[PROVIDED ENTRIES — start]

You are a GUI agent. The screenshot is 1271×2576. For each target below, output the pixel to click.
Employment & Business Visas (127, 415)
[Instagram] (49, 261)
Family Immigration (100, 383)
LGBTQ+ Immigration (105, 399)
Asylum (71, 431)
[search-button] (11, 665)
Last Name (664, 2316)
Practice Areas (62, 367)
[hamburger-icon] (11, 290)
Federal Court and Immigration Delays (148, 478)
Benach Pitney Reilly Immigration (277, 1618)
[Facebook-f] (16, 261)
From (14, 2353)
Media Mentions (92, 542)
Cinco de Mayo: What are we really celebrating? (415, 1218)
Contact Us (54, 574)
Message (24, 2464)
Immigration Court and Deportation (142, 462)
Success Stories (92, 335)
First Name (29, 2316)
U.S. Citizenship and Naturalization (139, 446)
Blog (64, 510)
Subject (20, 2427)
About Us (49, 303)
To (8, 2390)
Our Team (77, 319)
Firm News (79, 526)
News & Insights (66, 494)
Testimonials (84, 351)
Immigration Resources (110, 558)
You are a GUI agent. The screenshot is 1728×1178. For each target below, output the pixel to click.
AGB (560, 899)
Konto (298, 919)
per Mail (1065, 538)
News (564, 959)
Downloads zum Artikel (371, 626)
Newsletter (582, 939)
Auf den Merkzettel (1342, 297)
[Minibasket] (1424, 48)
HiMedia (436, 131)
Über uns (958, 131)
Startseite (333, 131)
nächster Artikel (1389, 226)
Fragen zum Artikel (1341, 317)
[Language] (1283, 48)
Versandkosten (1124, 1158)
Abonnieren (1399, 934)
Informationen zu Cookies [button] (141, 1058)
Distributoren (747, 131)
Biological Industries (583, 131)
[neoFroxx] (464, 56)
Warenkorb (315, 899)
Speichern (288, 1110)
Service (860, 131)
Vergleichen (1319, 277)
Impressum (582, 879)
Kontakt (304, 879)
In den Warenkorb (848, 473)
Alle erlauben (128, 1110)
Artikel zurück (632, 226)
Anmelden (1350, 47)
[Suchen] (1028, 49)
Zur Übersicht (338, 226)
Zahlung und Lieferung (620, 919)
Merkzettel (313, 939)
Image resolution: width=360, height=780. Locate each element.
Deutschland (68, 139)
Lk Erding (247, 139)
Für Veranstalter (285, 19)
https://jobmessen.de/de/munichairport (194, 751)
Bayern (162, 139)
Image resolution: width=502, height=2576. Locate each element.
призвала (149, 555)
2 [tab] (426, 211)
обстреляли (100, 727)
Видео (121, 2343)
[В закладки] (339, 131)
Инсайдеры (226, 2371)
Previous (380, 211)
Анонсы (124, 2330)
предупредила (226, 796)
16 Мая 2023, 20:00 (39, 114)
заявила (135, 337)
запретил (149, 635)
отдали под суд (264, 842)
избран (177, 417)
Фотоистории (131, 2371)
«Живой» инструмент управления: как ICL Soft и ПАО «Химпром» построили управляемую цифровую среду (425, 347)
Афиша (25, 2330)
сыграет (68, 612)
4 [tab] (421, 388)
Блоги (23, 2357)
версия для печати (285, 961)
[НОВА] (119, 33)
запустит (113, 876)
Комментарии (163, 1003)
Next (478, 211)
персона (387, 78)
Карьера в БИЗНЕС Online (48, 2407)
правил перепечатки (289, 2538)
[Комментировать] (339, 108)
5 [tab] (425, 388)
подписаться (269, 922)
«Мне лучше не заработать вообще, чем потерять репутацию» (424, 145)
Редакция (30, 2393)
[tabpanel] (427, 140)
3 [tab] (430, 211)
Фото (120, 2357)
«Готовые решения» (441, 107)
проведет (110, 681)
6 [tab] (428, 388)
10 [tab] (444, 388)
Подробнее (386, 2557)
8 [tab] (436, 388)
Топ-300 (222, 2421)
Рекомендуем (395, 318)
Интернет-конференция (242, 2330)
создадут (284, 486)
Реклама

[PROVIDED ENTRIES — finish]

The task requires an exact copy of all the lines above.

You are a GUI agent. The screenshot is 1271×2576. For each target below, output the pixel to click.
Employment & Business Visas (127, 415)
[Instagram] (49, 261)
Family Immigration (100, 383)
LGBTQ+ Immigration (105, 399)
Asylum (71, 431)
[search-button] (11, 665)
Last Name (664, 2316)
Practice Areas (62, 367)
[hamburger-icon] (11, 290)
Federal Court and Immigration Delays (148, 478)
Benach Pitney Reilly Immigration (277, 1618)
[Facebook-f] (16, 261)
From (14, 2353)
Media Mentions (92, 542)
Cinco de Mayo: What are we really celebrating? (415, 1218)
Contact Us (54, 574)
Message (24, 2464)
Immigration Court and Deportation (142, 462)
Success Stories (92, 335)
First Name (29, 2316)
U.S. Citizenship and Naturalization (139, 446)
Blog (64, 510)
Subject (20, 2427)
About Us (49, 303)
To (8, 2390)
Our Team (77, 319)
Firm News (79, 526)
News & Insights (66, 494)
Testimonials (84, 351)
Immigration Resources (110, 558)
You are a GUI agent. The screenshot is 1728×1178. For each target below, output the pixel to click.
AGB (560, 899)
Konto (298, 919)
per Mail (1065, 538)
News (564, 959)
Downloads zum Artikel (371, 626)
Newsletter (582, 939)
Auf den Merkzettel (1342, 297)
[Minibasket] (1424, 48)
HiMedia (436, 131)
Über uns (958, 131)
Startseite (333, 131)
nächster Artikel (1389, 226)
Fragen zum Artikel (1341, 317)
[Language] (1283, 48)
Versandkosten (1124, 1158)
Abonnieren (1399, 934)
Informationen zu Cookies [button] (141, 1058)
Distributoren (747, 131)
Biological Industries (583, 131)
[neoFroxx] (464, 56)
Warenkorb (315, 899)
Speichern (288, 1110)
Service (860, 131)
Vergleichen (1319, 277)
Impressum (582, 879)
Kontakt (304, 879)
In den Warenkorb (848, 473)
Alle erlauben (128, 1110)
Artikel zurück (632, 226)
Anmelden (1350, 47)
[Suchen] (1028, 49)
Zur Übersicht (338, 226)
Zahlung und Lieferung (620, 919)
Merkzettel (313, 939)
Image resolution: width=360, height=780. Locate each element.
Deutschland (68, 139)
Lk Erding (247, 139)
Für Veranstalter (285, 19)
https://jobmessen.de/de/munichairport (194, 751)
Bayern (162, 139)
Image resolution: width=502, height=2576. Locate each element.
призвала (149, 555)
2 [tab] (426, 211)
обстреляли (100, 727)
Видео (121, 2343)
[В закладки] (339, 131)
Инсайдеры (226, 2371)
Previous (380, 211)
Анонсы (124, 2330)
предупредила (226, 796)
16 Мая 2023, 20:00 (39, 114)
заявила (135, 337)
запретил (149, 635)
отдали под суд (264, 842)
избран (177, 417)
Фотоистории (131, 2371)
«Живой» инструмент управления: как ICL Soft и ПАО «Химпром» построили управляемую цифровую среду (425, 347)
Афиша (25, 2330)
сыграет (68, 612)
4 [tab] (421, 388)
Блоги (23, 2357)
версия для печати (285, 961)
[НОВА] (119, 33)
запустит (113, 876)
Комментарии (163, 1003)
Next (478, 211)
персона (387, 78)
Карьера в БИЗНЕС Online (48, 2407)
правил перепечатки (289, 2538)
[Комментировать] (339, 108)
5 [tab] (425, 388)
подписаться (269, 922)
«Мне лучше не заработать вообще, чем потерять репутацию» (424, 145)
Редакция (30, 2393)
[tabpanel] (427, 140)
3 [tab] (430, 211)
Фото (120, 2357)
«Готовые решения» (441, 107)
проведет (110, 681)
6 [tab] (428, 388)
10 [tab] (444, 388)
Подробнее (386, 2557)
8 [tab] (436, 388)
Топ-300 (222, 2421)
Рекомендуем (395, 318)
Интернет-конференция (242, 2330)
создадут (284, 486)
Реклама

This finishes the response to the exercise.